Unfortunately, this romanticized and sanitized vision of the economy led most economists to ignore all the things that can go wrong. They turned a blind eye to the limitations of human rationality that often lead to bubbles and busts; to the problems of institutions that run amok; to the imperfections of markets — especially financial markets — that can cause the economy’s operating system to undergo sudden, unpredictable crashes; and to the dangers created when regulators don’t believe in regulation.
I selected these two passages because both reference human rationality. When I took economics as part of my MBA coursework, we were taught that despite its extensive and daunting mathematics, economics is a behavioral science, as are psychology, sociology, and anthropology.

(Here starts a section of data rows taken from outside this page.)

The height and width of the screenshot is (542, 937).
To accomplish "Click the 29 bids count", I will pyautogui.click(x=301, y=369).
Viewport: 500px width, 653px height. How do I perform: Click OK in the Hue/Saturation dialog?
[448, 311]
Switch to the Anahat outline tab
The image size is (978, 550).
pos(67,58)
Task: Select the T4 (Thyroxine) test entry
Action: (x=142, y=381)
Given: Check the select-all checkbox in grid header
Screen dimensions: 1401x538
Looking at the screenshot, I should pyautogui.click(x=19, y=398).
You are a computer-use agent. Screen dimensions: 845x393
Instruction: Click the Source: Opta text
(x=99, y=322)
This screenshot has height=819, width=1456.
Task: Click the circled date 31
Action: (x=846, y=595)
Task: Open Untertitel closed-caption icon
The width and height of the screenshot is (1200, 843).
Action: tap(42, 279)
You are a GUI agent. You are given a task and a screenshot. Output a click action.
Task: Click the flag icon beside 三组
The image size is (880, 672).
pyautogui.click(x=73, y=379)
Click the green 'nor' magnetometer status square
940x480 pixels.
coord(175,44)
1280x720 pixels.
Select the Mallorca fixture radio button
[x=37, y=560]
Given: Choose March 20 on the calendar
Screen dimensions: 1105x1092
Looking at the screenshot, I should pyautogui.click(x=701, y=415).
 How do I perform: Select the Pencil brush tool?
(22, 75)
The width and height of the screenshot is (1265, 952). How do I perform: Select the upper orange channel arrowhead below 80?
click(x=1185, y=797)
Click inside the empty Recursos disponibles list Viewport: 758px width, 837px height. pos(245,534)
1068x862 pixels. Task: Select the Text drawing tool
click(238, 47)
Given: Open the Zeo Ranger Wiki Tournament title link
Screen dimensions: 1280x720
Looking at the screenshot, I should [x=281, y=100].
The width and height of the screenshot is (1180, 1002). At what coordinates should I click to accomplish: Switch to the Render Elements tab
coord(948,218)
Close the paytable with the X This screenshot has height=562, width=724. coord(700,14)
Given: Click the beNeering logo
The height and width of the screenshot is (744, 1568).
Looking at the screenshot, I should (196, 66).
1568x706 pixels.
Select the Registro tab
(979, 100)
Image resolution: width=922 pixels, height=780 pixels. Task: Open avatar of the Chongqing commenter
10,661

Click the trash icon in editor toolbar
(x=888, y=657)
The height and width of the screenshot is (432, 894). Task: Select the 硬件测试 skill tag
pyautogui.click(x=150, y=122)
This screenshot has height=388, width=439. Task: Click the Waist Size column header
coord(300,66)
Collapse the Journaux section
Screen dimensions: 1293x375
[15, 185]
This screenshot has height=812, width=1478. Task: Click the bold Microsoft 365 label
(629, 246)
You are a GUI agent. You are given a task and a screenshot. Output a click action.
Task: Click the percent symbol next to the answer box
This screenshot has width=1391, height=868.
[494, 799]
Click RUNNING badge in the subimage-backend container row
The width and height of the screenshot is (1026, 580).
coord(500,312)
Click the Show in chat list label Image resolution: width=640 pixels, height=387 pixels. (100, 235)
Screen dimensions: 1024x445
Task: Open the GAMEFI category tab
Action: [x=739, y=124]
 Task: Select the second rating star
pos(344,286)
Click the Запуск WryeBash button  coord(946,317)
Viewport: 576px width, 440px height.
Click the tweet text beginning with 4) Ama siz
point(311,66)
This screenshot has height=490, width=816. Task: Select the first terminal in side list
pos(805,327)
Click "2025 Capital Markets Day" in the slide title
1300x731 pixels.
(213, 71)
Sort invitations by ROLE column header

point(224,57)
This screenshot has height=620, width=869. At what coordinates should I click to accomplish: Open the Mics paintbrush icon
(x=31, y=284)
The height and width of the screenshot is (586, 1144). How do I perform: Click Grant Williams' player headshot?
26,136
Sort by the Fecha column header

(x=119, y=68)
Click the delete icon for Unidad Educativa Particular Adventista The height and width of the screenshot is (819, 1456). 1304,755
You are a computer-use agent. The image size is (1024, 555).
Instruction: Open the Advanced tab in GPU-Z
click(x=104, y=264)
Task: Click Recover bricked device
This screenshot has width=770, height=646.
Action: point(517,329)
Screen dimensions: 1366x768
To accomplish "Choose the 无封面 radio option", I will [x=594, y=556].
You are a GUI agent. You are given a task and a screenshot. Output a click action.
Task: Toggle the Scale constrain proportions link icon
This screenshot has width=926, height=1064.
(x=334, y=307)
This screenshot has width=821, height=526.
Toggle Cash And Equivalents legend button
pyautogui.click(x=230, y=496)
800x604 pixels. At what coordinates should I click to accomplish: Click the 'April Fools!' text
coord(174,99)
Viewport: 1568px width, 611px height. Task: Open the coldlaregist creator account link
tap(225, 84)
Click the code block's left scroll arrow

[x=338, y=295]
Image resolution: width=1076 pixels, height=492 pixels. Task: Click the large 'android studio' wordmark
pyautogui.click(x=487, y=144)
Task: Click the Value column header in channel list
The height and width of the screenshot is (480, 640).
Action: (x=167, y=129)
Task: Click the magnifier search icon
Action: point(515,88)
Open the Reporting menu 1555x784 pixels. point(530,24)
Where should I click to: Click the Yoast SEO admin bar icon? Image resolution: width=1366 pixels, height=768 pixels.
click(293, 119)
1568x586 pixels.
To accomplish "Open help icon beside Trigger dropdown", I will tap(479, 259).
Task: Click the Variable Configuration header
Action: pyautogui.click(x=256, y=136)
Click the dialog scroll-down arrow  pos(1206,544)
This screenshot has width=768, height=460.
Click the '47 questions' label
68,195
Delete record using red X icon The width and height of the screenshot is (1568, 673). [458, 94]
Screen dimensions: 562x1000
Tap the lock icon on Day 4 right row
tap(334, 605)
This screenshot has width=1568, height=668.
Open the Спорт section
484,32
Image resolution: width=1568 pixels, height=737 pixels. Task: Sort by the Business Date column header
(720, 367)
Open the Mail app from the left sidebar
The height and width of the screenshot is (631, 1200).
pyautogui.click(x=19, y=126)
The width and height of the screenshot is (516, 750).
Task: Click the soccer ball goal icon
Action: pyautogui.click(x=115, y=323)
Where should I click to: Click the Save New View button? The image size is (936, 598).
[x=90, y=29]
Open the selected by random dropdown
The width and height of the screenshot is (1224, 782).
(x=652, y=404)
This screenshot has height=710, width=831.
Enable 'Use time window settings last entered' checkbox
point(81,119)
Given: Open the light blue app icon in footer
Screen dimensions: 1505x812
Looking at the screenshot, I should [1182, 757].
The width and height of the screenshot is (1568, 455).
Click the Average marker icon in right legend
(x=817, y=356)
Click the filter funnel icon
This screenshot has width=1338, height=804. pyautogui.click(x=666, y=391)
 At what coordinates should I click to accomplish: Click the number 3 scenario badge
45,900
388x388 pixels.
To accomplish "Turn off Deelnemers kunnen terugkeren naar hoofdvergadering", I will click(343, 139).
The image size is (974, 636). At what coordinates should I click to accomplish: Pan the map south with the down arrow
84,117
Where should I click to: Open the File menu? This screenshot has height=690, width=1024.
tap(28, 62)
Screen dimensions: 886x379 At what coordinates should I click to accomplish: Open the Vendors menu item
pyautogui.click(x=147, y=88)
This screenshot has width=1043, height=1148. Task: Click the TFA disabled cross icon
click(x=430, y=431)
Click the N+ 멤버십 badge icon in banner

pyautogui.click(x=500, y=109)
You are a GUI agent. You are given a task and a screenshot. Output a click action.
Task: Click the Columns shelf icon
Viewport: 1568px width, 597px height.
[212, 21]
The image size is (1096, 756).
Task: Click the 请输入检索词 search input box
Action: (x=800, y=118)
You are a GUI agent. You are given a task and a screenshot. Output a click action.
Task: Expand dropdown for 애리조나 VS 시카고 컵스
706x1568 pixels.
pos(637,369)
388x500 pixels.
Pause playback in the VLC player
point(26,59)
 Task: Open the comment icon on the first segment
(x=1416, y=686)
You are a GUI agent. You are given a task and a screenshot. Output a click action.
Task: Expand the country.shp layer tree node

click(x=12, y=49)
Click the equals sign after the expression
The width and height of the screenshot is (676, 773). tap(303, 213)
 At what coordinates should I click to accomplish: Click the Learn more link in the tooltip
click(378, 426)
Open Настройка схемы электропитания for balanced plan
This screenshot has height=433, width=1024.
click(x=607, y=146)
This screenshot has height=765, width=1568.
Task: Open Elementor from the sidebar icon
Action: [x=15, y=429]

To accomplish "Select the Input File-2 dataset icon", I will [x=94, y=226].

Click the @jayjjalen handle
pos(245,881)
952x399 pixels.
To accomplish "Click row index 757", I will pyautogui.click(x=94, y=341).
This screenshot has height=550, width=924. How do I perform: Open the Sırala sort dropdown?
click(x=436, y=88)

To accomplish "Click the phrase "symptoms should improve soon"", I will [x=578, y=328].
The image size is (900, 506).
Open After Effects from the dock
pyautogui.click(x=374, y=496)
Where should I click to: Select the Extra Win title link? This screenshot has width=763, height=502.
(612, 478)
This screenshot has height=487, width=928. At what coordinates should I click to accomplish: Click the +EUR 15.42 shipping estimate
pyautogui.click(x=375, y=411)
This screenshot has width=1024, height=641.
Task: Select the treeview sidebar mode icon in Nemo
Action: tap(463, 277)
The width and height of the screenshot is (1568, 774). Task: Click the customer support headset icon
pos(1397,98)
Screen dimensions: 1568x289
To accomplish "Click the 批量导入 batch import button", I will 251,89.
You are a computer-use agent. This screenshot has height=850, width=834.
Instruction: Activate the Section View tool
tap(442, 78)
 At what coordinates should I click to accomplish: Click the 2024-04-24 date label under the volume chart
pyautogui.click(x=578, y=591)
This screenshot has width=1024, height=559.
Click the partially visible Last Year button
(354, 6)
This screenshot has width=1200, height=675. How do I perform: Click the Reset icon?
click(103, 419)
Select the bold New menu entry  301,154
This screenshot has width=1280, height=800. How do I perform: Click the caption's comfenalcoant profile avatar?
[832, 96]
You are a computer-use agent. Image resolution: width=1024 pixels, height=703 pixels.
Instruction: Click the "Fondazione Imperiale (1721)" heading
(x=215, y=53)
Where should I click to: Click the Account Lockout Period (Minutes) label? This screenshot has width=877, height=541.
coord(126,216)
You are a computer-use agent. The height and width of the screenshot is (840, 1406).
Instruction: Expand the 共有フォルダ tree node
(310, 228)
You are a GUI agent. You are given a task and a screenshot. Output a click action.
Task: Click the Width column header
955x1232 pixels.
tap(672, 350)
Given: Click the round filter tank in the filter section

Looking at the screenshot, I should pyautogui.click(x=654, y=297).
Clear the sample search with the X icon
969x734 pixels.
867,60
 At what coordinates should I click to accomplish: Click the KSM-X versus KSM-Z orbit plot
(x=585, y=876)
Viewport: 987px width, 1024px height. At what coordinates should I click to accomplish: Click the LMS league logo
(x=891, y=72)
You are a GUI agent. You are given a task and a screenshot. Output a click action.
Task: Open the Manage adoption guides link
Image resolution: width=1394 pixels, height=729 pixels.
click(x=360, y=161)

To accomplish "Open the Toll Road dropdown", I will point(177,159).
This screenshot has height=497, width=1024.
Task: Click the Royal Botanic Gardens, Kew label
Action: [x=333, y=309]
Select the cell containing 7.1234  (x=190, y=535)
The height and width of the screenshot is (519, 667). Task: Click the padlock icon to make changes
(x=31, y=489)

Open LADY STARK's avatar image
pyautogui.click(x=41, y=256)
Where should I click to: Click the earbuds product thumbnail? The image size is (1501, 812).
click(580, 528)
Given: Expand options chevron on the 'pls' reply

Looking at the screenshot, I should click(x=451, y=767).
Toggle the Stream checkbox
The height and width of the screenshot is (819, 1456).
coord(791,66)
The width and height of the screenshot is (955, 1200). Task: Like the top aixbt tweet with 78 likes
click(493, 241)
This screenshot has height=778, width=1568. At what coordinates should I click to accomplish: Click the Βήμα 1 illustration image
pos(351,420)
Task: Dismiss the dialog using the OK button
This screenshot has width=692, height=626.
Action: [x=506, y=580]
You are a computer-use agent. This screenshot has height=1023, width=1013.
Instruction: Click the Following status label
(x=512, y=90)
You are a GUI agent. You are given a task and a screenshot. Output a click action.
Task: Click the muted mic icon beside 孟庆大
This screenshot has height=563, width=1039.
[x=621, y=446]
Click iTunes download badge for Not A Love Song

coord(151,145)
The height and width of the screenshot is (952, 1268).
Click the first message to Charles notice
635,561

And yet, we were also taught that behavior was predictable and rational.
This should have set off alarm bells even then, when I was in my 20s and didn’t understand much of anything.
Dan Ariely, author of Predictably Irrational, and others are working in the relatively new field of behavioral economics – studying what Krugman’s economic rationalists all seem to have overlooked: that the beautiful mathematical models make assumptions about behavior that render them incorrect. To simplify quite a bit, we do not always behave rationally, or even in our own best interests. Decision-making is much more complex, and much more based on an individual’s own influences (education, history, decision-making methodology, emotions, impulses, etc., etc.).
The connection to the world of creativity is this: creative connections and advances often come about from an expert in one domain crossing into another. The trouble with expertise is that a person becomes isolated in a narrow field of endeavor, never venturing out into other areas that could enlighten the work. If the economists who have been so concerned with finding the perfect formulas had just reached out a little bit, into other behavioral sciences, they might have seen clearly that we cannot rely on rational actors in world of irrational ones.